HBM competition is becoming increasingly fierce, and Samsung has been forced to yield.
According to five sources, Samsung Electronics plans to use the chip manufacturing technology advocated by its competitor SK Hynix, as the world’s leading memory chip maker seeks to catch up in the race to produce high-end chips that power artificial intelligence (AI).
With the growing popularity of generative AI, the demand for high-bandwidth memory (HBM) chips has surged. However, unlike its peers SK Hynix and Micron Technology, Samsung has been conspicuous in its deal with AI chip leader Nvidia to provide the latest HBM chips.
Analysts and industry observers say one reason for Samsung’s lag is its decision to stick with a chip manufacturing technology known as non-conductive film (NCF), which led to some production issues, while Hynix switched to a mass reflow mold underfill (MR-MUF) method to address the weaknesses of NCF.
However, Samsung recently issued purchase orders for chip manufacturing equipment aimed at handling MUF technology, according to three sources directly familiar with the matter.
“Samsung had to take some measures to increase its HBM production… Adopting MUF technology was somewhat a forced choice for Samsung as it eventually followed the technology first used by SK Hynix,” one of the sources said.

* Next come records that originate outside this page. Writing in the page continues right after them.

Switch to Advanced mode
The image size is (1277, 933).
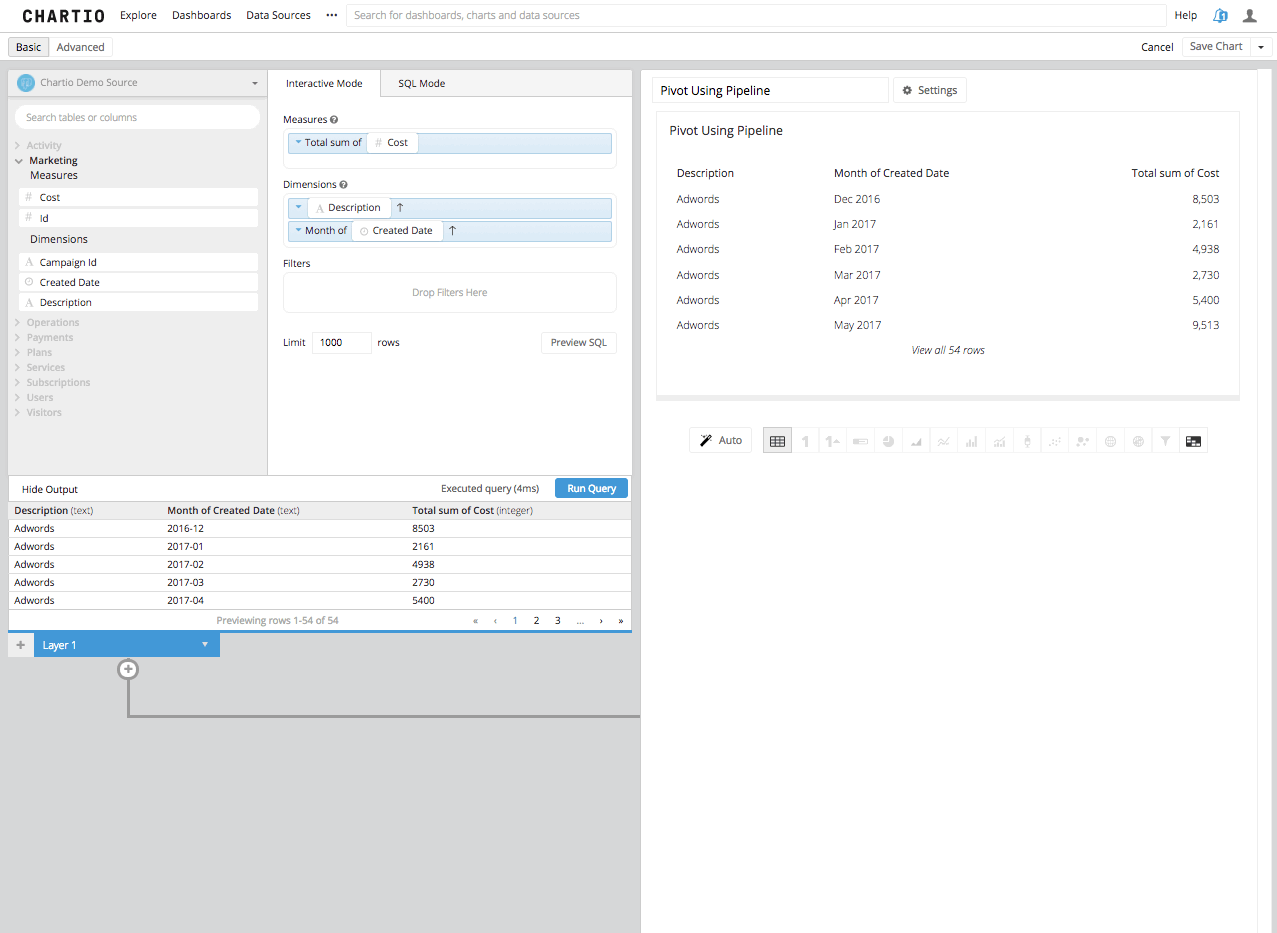point(81,47)
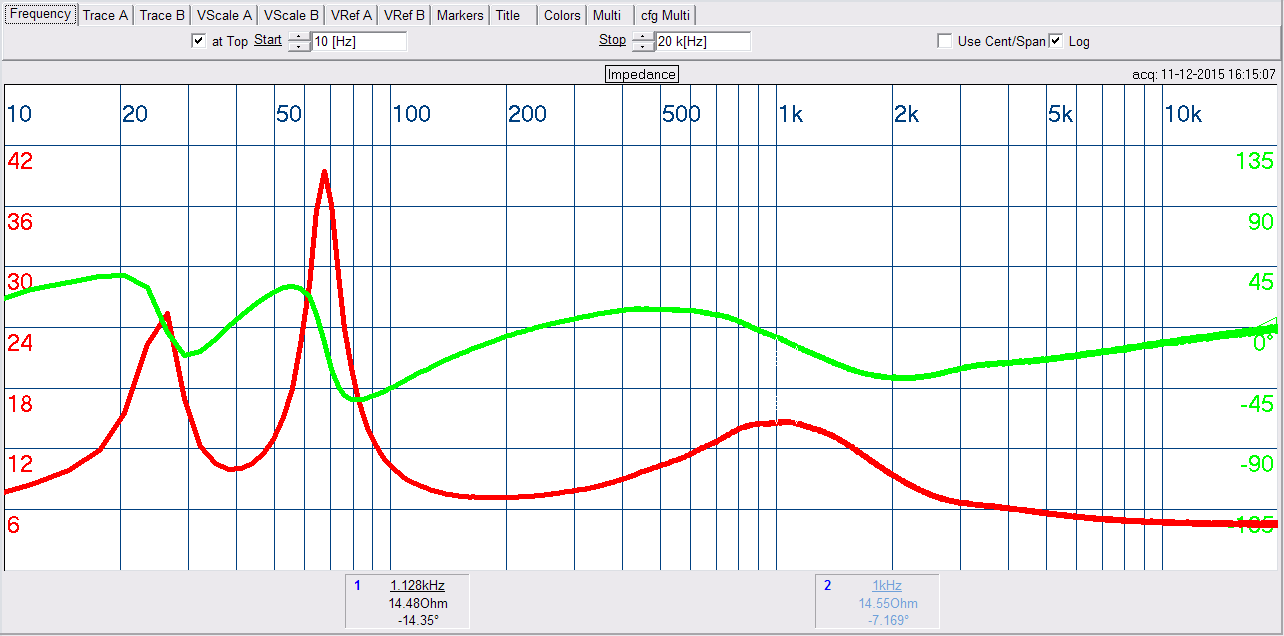Select the Title tab
Screen dimensions: 1284x636
pyautogui.click(x=508, y=15)
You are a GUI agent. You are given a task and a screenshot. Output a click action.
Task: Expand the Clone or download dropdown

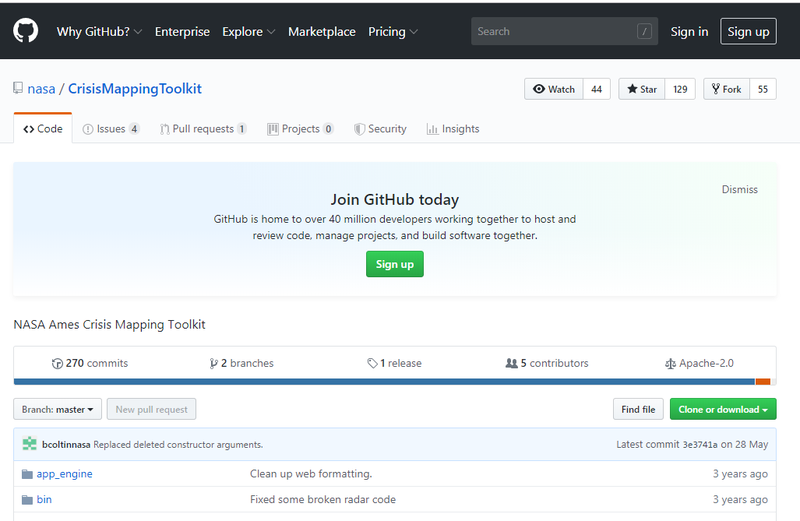722,409
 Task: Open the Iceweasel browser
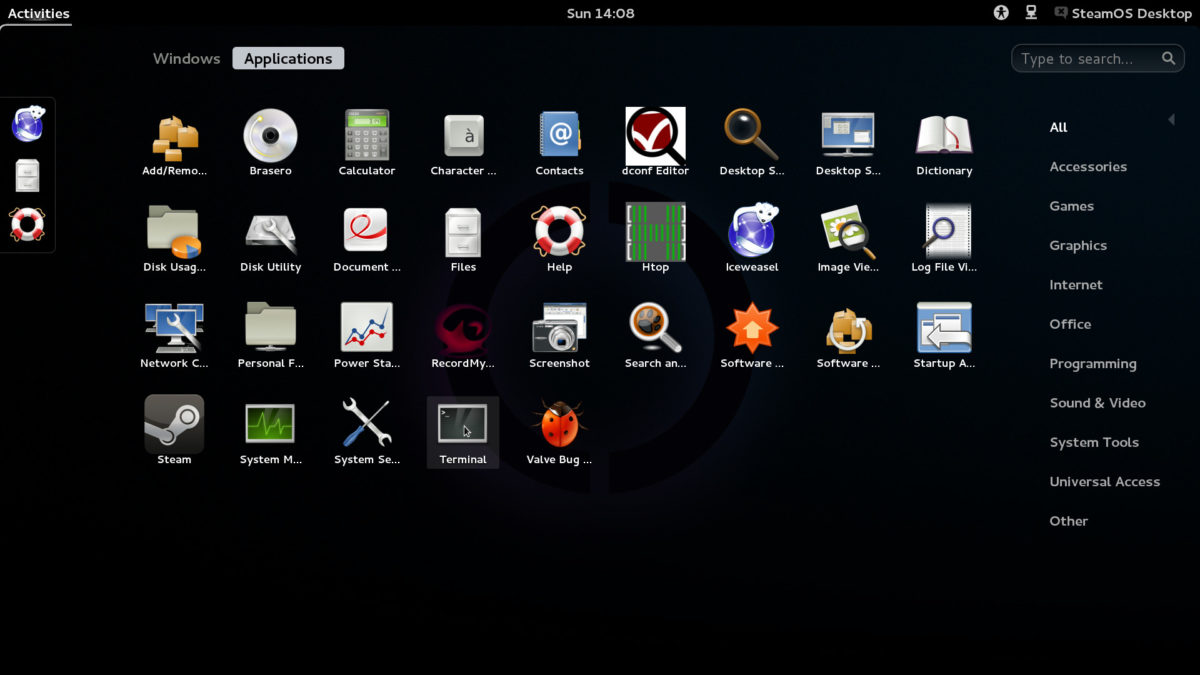[x=751, y=232]
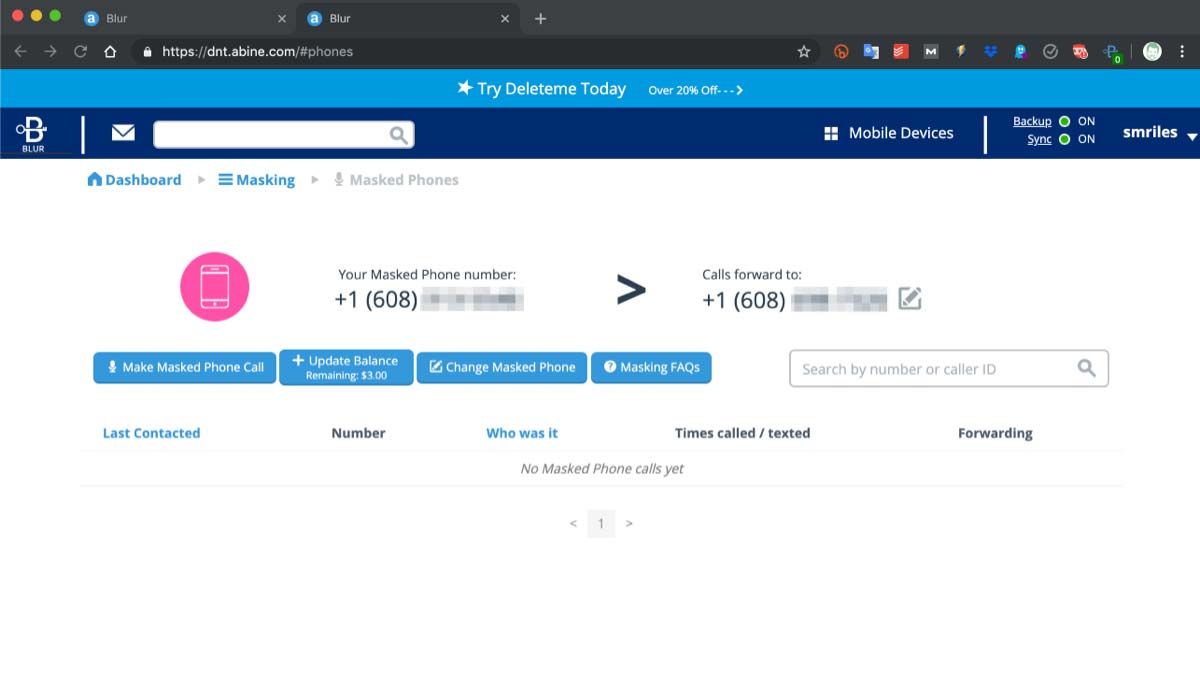Screen dimensions: 1200x675
Task: Open Change Masked Phone
Action: [501, 367]
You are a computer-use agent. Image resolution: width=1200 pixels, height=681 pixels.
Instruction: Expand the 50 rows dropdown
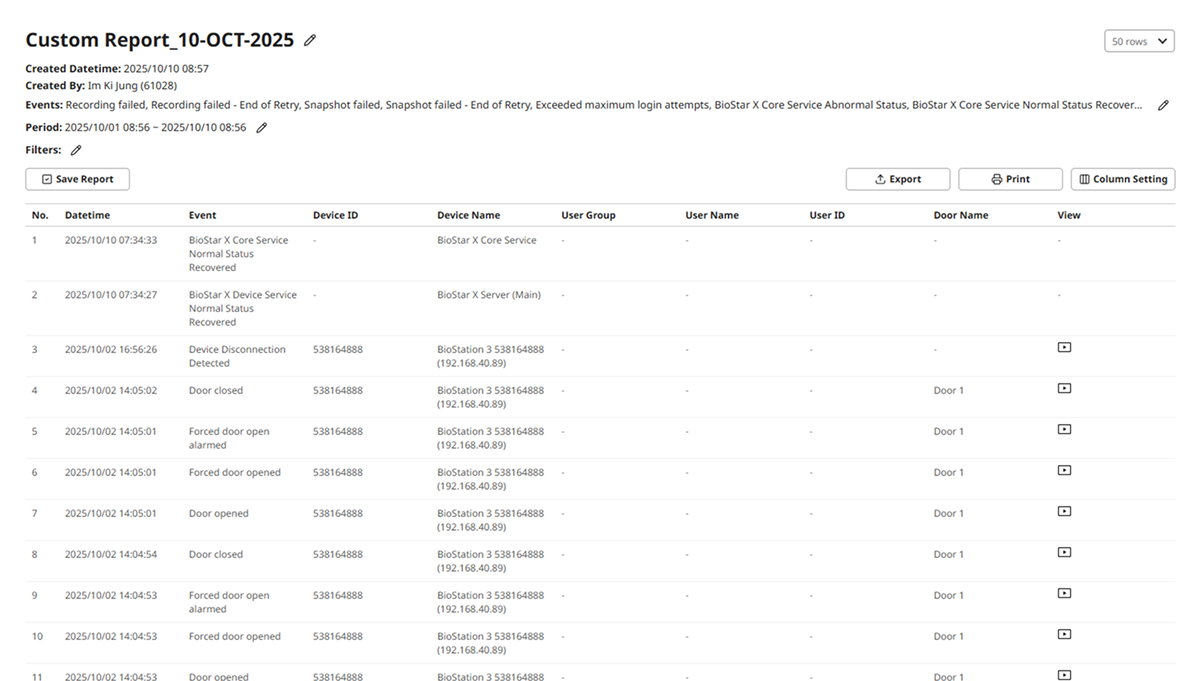point(1139,41)
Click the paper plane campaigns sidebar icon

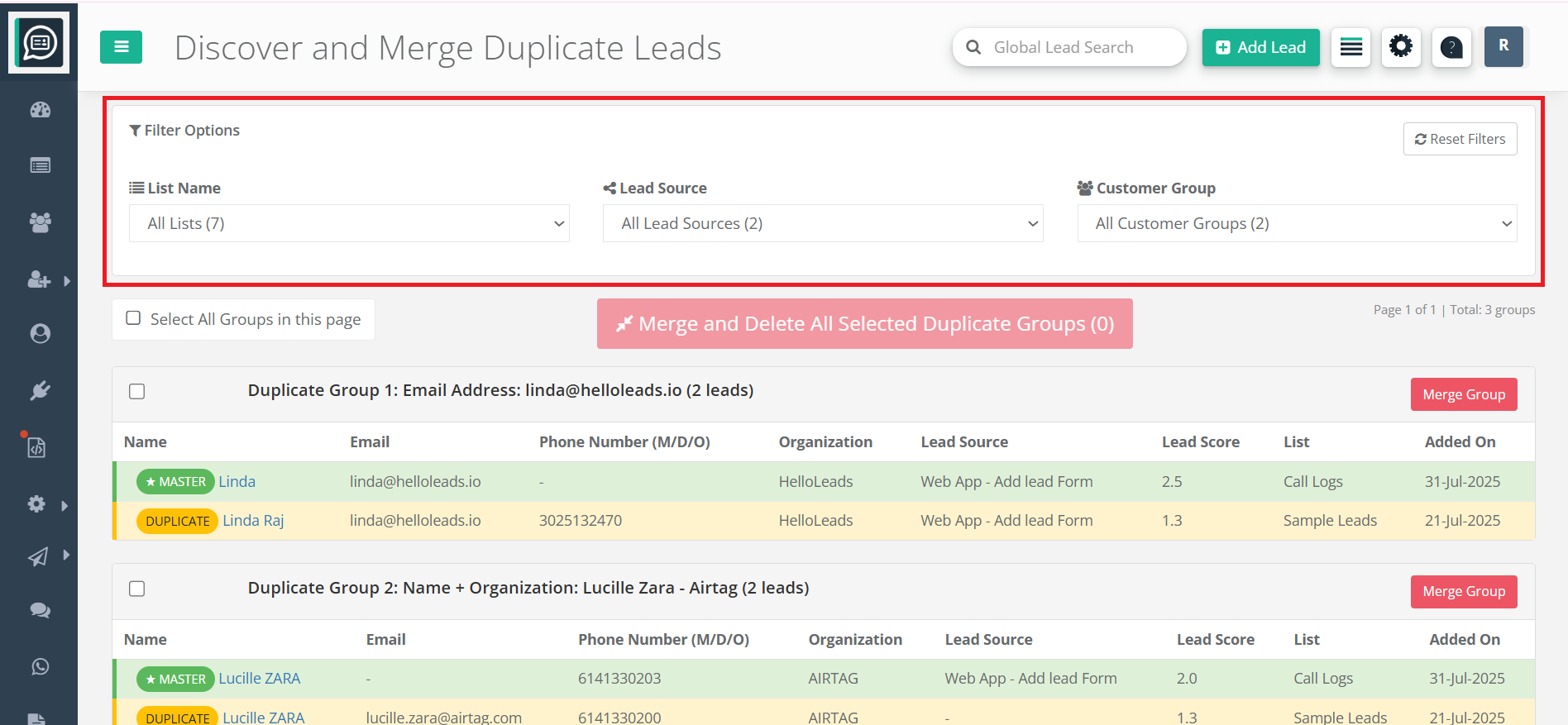(x=39, y=556)
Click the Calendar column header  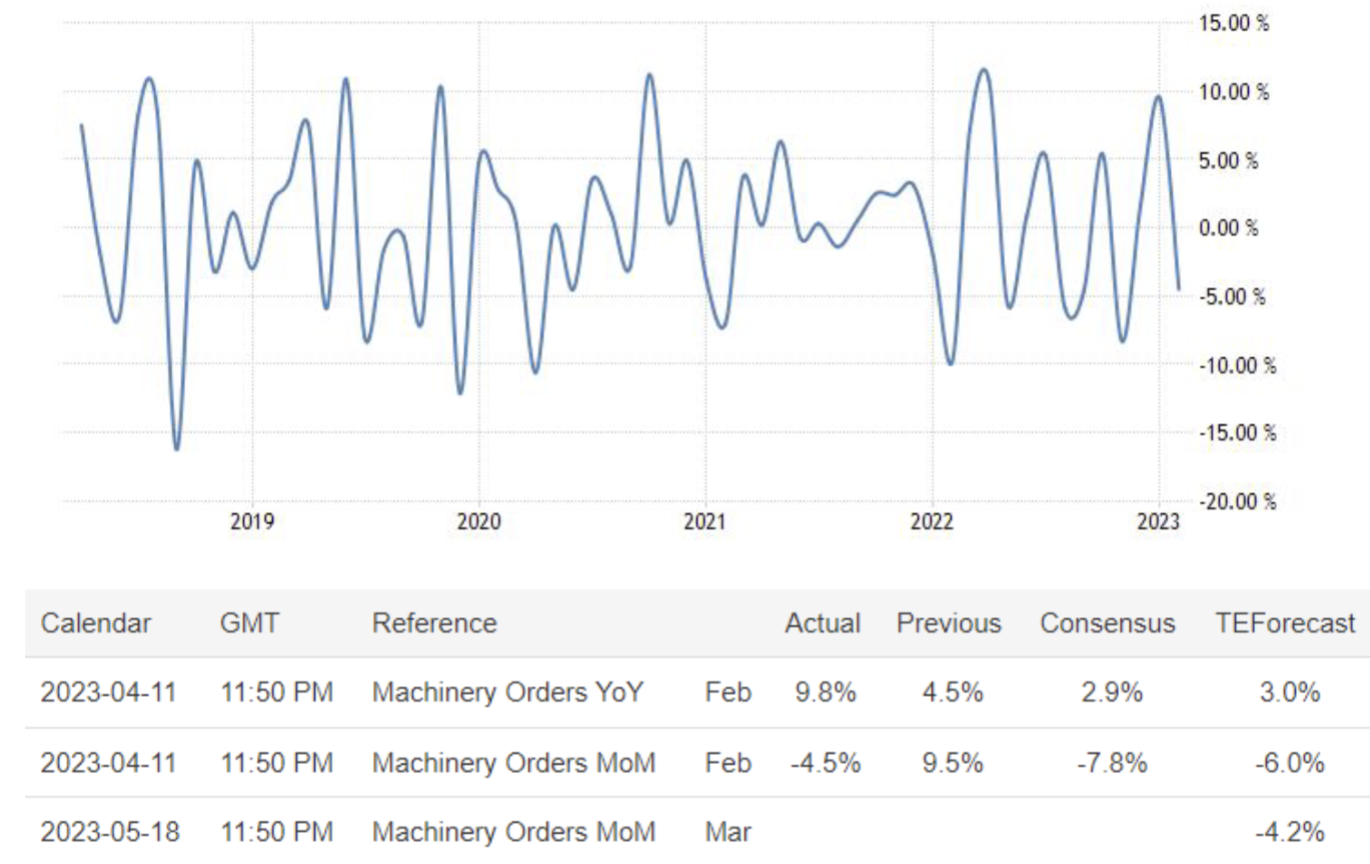pos(96,623)
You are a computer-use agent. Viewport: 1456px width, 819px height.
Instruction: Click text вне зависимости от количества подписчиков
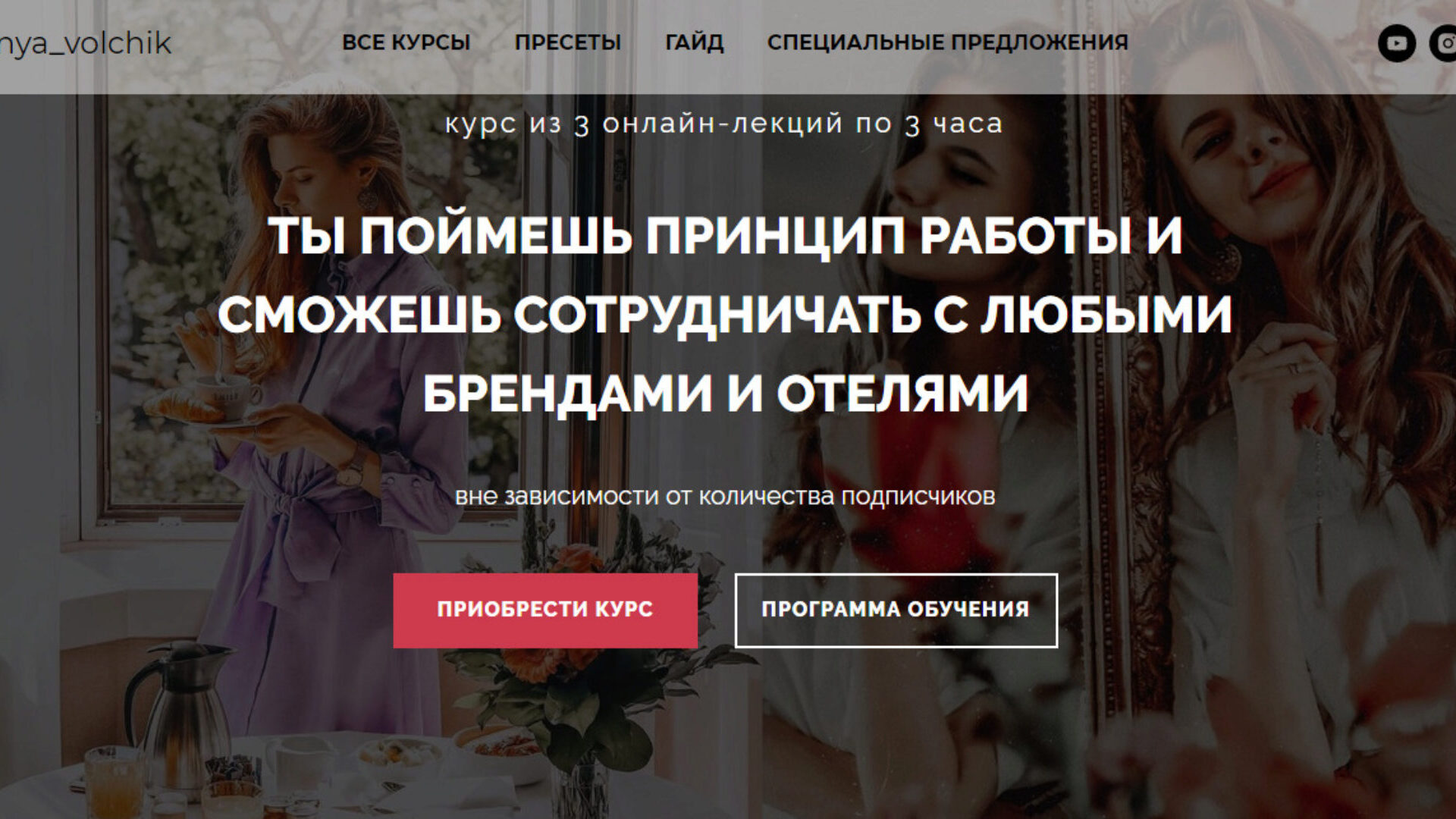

According to several analysts, Samsung’s HBM3 chip yield is about 10% to 20%, while SK Hynix’s HBM3 yield is about 60% to 70%.
HBM3 and HBM3E are the latest versions of HBM chips, and demand for them is strong. They are bundled with core microprocessor chips to help process vast amounts of data in generative AI.
One source said Samsung is also in negotiations with material manufacturers, including Japan’s Nagase, to procure MUF materials. The mass production of high-end chips using MUF is not expected to be ready until next year, as Samsung needs to conduct more testing.
Three sources also stated that Samsung plans to use both NCF and MUF technologies in its latest HBM chips.
Samsung says its internally developed NCF technology is the “optimal solution” for its HBM products and will be used in its new HBM3E chips. “We are proceeding with the HBM3E product business as planned,” Samsung said.
Nvidia and Nagase declined to comment.
Samsung’s plan to use MUF highlights the increasing pressure it faces in the AI chip race. According to data from research firm TrendForce, driven by AI-related demand, the HBM chip market has more than doubled this year, reaching nearly $9 billion.
01
NCF and MUF Technologies
Non-conductive film (NCF) chip manufacturing technology has been widely used by chip manufacturers for stacking multiple layers of chips in compact high-bandwidth memory chipsets, as using thermal compression film helps minimize the space between stacked chips.
However, as more layers are added, manufacturing becomes complex, and there are often issues related to adhesive materials. Samsung states that its latest HBM3E chips have 12 chip layers. Chip manufacturers have been looking for alternatives to address these weaknesses.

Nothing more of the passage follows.